What to do =>
Quote the rows below from the line with "Click the Van bankrekening label" to the line with "Action: 346,49", both lines included, with each line reproduced word for word.

Information shown =>
------------------------------
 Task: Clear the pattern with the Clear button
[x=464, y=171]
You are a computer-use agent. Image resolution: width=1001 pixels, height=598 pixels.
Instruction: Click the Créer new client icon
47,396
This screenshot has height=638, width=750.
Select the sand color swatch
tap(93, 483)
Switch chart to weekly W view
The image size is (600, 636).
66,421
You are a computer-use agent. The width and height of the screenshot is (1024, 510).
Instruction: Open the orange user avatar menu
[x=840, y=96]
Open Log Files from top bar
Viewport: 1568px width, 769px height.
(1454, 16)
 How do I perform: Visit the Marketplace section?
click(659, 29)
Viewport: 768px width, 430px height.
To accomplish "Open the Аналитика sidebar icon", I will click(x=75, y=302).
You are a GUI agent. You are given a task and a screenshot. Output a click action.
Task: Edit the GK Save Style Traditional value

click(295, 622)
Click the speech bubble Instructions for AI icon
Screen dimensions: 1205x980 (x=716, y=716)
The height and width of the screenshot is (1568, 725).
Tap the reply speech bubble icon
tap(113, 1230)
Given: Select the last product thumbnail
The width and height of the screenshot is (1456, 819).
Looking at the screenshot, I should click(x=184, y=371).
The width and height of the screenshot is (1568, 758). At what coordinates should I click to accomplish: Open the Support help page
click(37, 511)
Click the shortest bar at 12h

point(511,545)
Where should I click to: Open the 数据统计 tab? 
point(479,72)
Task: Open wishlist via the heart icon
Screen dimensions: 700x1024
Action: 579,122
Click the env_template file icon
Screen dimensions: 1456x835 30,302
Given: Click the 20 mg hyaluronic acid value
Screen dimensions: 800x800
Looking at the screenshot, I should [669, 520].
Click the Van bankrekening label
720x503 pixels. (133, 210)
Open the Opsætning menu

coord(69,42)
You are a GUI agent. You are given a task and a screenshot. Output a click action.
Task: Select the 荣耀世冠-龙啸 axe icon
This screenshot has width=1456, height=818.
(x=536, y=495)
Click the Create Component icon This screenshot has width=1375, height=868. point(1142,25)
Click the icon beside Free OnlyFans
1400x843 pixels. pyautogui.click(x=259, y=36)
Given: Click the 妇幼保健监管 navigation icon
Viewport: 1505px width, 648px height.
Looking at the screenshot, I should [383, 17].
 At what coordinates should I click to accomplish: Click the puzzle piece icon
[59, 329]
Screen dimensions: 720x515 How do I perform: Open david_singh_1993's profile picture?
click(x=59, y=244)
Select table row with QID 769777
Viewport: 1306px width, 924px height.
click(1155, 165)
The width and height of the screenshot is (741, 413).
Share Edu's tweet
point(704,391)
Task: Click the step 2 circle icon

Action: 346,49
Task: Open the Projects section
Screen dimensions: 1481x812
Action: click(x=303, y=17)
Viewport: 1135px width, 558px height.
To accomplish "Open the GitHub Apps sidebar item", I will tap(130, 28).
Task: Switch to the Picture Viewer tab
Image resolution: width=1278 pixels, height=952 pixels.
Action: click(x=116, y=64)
------------------------------
Task result =>
Click the Van bankrekening label
720x503 pixels. (133, 210)
Open the Opsætning menu

coord(69,42)
You are a GUI agent. You are given a task and a screenshot. Output a click action.
Task: Select the 荣耀世冠-龙啸 axe icon
This screenshot has width=1456, height=818.
(x=536, y=495)
Click the Create Component icon This screenshot has width=1375, height=868. point(1142,25)
Click the icon beside Free OnlyFans
1400x843 pixels. pyautogui.click(x=259, y=36)
Given: Click the 妇幼保健监管 navigation icon
Viewport: 1505px width, 648px height.
Looking at the screenshot, I should [383, 17].
 At what coordinates should I click to accomplish: Click the puzzle piece icon
[59, 329]
Screen dimensions: 720x515 How do I perform: Open david_singh_1993's profile picture?
click(x=59, y=244)
Select table row with QID 769777
Viewport: 1306px width, 924px height.
click(1155, 165)
The width and height of the screenshot is (741, 413).
Share Edu's tweet
point(704,391)
Task: Click the step 2 circle icon

Action: 346,49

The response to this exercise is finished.